Perhaps more concrete than local legend; we can look at the possible reasons for the Uros deciding to live on the surface of Lake Titicaca. Some research suggests that the Uros began living amongst a predominantly Aymara and Quechua population in the Andes. As the Uros were a minority they were on the receiving end of successive invasions by these other, larger indigenous populations. Unable to find their own land to tend, the Uros looked to the lake for both protection and sustenance, and consequently constructed the small floating reed islands that you are able to see today.

The Uros Tribe at Lake Titicaca

Watch your step!
Have you ever thought walking on a water bed is just not exciting enough? Well, how about walking on a whole floating island made out of reeds! Dried bundles of totora reeds from the shores of Lake Titicaca are taken by the Uros and tightly woven into boats, houses, crafts, food and even the islands themselves. When looking at the Uros islands you may be wondering how they actually float and support the weight of the people living on it and the buildings. The totora reeds begin decomposing from the bottom up, releasing natural gasses that actually causes the islands to float…although knowing the cold waters of Titicaca, we wouldn’t want to be one of the first to have tried this method out!

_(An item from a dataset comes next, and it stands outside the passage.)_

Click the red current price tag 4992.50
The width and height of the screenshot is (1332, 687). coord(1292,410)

If you’ve ever complained of having to replace the light bulbs in your house, or cleaning out the gutter in Fall; you would probably not enjoy life on one of the 40 or so reed islands on Lake Titicaca!

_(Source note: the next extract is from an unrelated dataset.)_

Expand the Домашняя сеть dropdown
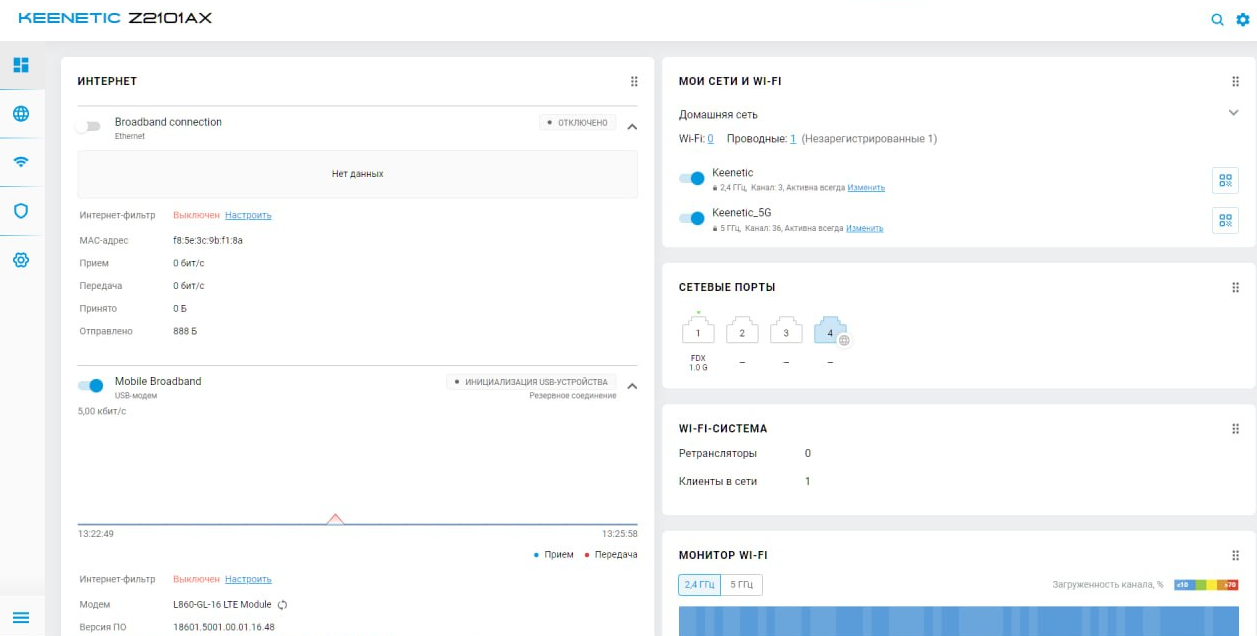The image size is (1257, 636). tap(1233, 113)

The reeds decompose quite rapidly meaning that those living on the islands need to constantly add layers of reeds to maintain its stability. To provide anchorage, large logs are drilled through the island to the base of the lake with ropes attached in order to ensure that when the Uros go to sleep they don’t wake up on the other side of the lake!

Uros Buildings at Lake Titicaca

Totora or Bust!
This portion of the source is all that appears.